The Lush Glory of Charles Lloyd
The West Coast Coltrane's new balladeering trio
Charles Lloyd is a force of nature. At 84, he’s not only active but very nearly at the top of his game, blowing blues, ballads, and up-tempo rousers—holding whole notes and raining sheets of sound—with grace, verve, and beauty. He has also been a superb gatherer of talent over the decades. His breakthrough album as a leader, Dream Weaver, featured Keith Jarrett, Cecil McBee, and Jack DeJohnette, in 1966, before any of them were known. In the past decade, unlike some elder masters who shine in the reflection of lesser sidemen, Lloyd has recruited--he's chosen to be challenged by--the finest young musicians around, among them Jason Moran, Geri Allen, Brian Blade, Eric Harland, and Brad Mehldau.
Chapel, the first of a “trio of trio” albums, has Lloyd not so much fronting as playing alongside guitarist Bill Frisell, who’s played with Lloyd in the past, and Thomas Morgan, Frisell’s most frequent bassist. Recorded live in 2018 (when Lloyd was merely 80), at a chapel in San Antonio (hence the title), it begins with a haunting cover of Billy Strayhorn’s “Blood Count,” and proceeds with three Lloyd pieces—“Song My Lady Sings,” “Beyond Darkness,” and “Darotea’s Studio”—interrupted only by the Cuban love song “Ay Amor.”
Some of Lloyd’s recent albums, notably 8: Kindred Spirits (recorded, also live, nine months earlier, though released in 2020), swing back and forth between the mellow and the raucous, but Trios: Chapel dwells mainly in the mellow. A couple of them are a little too mellow for my taste, but most of them are driving, gorgeous pieces, and intricate, too, Lloyd and Frisell trading parts or one leading, the other following in just-barely-not-quite unison or harmonizing or letting go a comment in some oblique but lovely way, while Morgan anchors the interplay. Their treatments of "Blood Count" and "Song My Lady Sings" are instant classics.
Adam Camardella of Santa Barbara Sound Design has recorded many of Lloyd’s recent albums, and they’re all sonic delights. For road shows, like this, he uses a Neumann 103 on the sax, ADK Zigmas over the drums, and various dynamic mics for the guitar and bass, all plugged into 96/24 Pro Tools. His father, Dominic, a veteran jazz engineer, mixed the results on Neve analog modules. The results are superb.
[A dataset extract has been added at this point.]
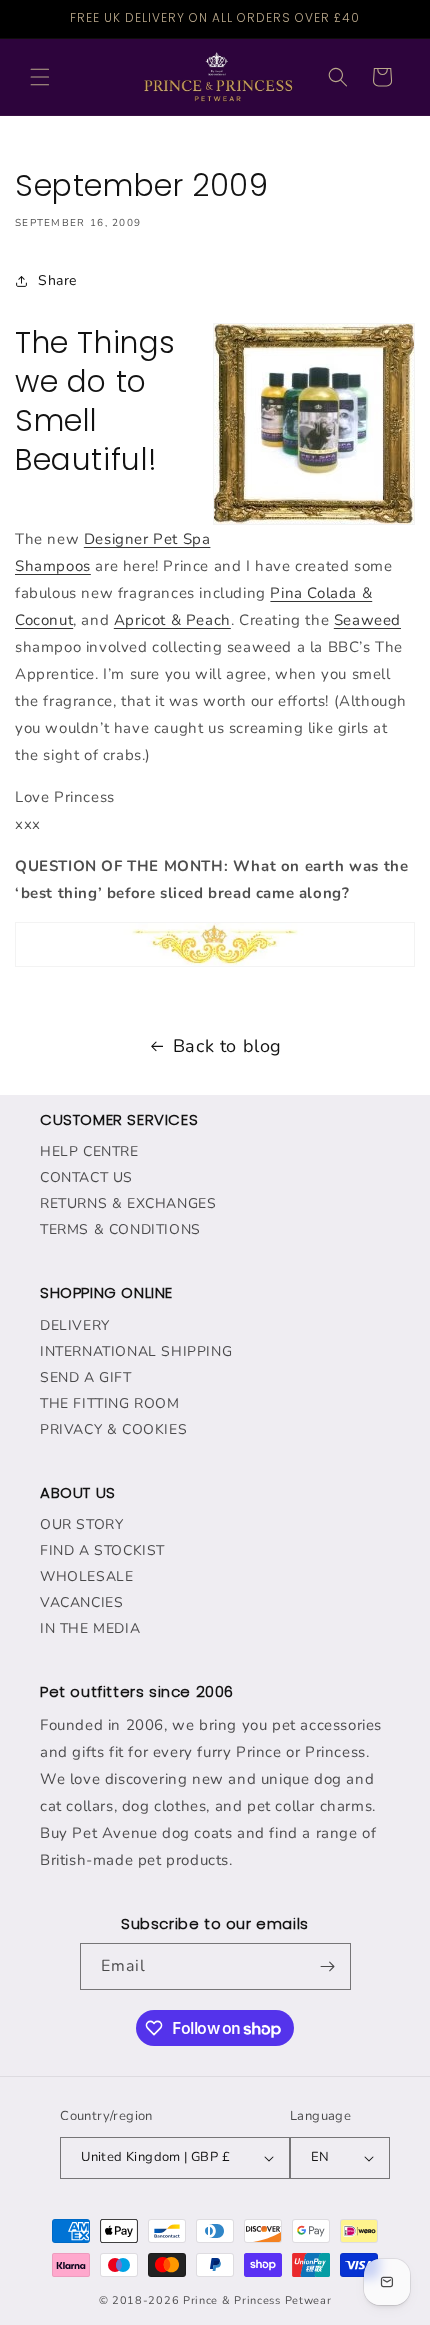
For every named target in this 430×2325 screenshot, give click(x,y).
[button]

Lloyd sounds vibrant, warm, and full-blooded. Frisell’s flickering notes—some horn-like, some full strums—are caught lightning fast and clear. The slight reverb is artificial (it had to be added in the mix, because the Pro Tools 8-track set-up lacked enough tracks for a room mic), but it's skillfully done; it sounds like natural ambience. (I'm describing the vinyl LP, but the CD sounds very good too,
Lloyd's next trios albums--Trios: Ocean (with guitarist Anthony Wilson and pianist Gerald Clayton) and Trios: Sacred Thread (with guitarist Julian Lage and percussionist Zakir Hussain), will come out in the fall. More when we hear more.